Henderson said Dresden has Town Meeting reports from 1970 through 2019, and the reports contain the town warrants in them for each of those Town Meetings. Before that, the reports contain only the upcoming warrants.

“From 2000 through now, we have pretty detailed records of all the notices that went out for public meetings, all of the actual warrants, what the results were and what the election results are,” he said. “There may be some records up in the attic that we haven’t found yet. There may be some records in the basement that we currently have in plastic wrap because of water damage a a couple years ago.”

A call to Jessica Avery, the town’s attorney, was not immediately returned Thursday.

The Maine Municipal Association, which provides services to its member municipalities, also provides training on issues important to its members, including records retention.

“Generally speaking, our members and municipal clerks statewide take their records retention requirements very seriously,” Eric Conrad, MMA’s director of communications and educational services, said. “It comes up at all kinds of workshops I speak at. The clerks take it very seriously.”
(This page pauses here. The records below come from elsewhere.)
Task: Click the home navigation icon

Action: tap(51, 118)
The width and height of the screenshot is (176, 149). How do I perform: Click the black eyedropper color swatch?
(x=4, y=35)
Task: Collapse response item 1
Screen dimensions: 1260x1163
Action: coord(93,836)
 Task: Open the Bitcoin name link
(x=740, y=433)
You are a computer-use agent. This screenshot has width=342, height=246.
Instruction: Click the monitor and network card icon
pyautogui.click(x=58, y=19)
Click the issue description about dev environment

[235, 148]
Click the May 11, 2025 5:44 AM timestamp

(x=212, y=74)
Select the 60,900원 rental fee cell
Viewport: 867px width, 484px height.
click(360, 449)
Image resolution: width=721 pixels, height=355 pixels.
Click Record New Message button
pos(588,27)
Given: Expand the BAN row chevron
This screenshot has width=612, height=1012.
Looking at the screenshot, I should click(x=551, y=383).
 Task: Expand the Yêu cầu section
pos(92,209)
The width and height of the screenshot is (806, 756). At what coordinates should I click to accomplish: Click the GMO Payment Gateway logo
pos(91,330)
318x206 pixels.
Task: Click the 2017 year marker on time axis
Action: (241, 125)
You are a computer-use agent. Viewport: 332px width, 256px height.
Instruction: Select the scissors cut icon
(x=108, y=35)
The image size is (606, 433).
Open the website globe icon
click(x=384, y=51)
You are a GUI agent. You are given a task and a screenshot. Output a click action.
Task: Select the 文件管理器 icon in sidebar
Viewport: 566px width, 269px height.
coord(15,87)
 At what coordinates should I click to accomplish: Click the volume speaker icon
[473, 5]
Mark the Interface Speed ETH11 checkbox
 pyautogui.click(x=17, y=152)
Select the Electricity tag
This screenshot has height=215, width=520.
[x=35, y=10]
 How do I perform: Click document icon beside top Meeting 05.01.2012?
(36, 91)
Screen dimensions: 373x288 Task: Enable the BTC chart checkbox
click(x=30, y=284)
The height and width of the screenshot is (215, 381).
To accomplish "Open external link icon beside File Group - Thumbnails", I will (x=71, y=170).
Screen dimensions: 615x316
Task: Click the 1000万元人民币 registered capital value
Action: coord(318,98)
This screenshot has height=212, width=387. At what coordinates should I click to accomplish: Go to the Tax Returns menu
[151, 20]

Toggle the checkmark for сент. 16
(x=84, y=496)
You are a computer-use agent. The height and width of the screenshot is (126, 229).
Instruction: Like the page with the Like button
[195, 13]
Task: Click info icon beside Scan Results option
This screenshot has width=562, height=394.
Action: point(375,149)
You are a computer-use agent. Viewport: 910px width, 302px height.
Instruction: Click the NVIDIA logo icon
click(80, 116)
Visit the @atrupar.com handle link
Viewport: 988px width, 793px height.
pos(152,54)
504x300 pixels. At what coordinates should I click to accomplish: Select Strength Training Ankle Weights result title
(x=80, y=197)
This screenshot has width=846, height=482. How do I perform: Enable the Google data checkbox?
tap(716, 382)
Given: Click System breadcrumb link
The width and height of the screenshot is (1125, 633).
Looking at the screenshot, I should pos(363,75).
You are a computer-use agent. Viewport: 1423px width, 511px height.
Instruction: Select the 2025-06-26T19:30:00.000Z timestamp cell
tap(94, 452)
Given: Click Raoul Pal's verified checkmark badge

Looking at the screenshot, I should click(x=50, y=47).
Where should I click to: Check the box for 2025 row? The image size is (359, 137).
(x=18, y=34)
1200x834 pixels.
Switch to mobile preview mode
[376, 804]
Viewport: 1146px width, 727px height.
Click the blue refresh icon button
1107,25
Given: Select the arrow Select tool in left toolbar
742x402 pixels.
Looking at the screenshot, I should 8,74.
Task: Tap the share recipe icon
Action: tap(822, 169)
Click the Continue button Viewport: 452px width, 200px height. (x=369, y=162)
Under the state’s record retention requirements, minutes of meetings and municipal warrants are considered records to be kept permanently.

“Forty years ago, (town government) was run out of people’s houses,” Henderson said. “That’s a different way to run a government. Whether or not it’s the responsibility of the current town office staff or the residents of a municipality to be held responsible for not being able to track down records of 90 years ago, that’s up to a court to decide.”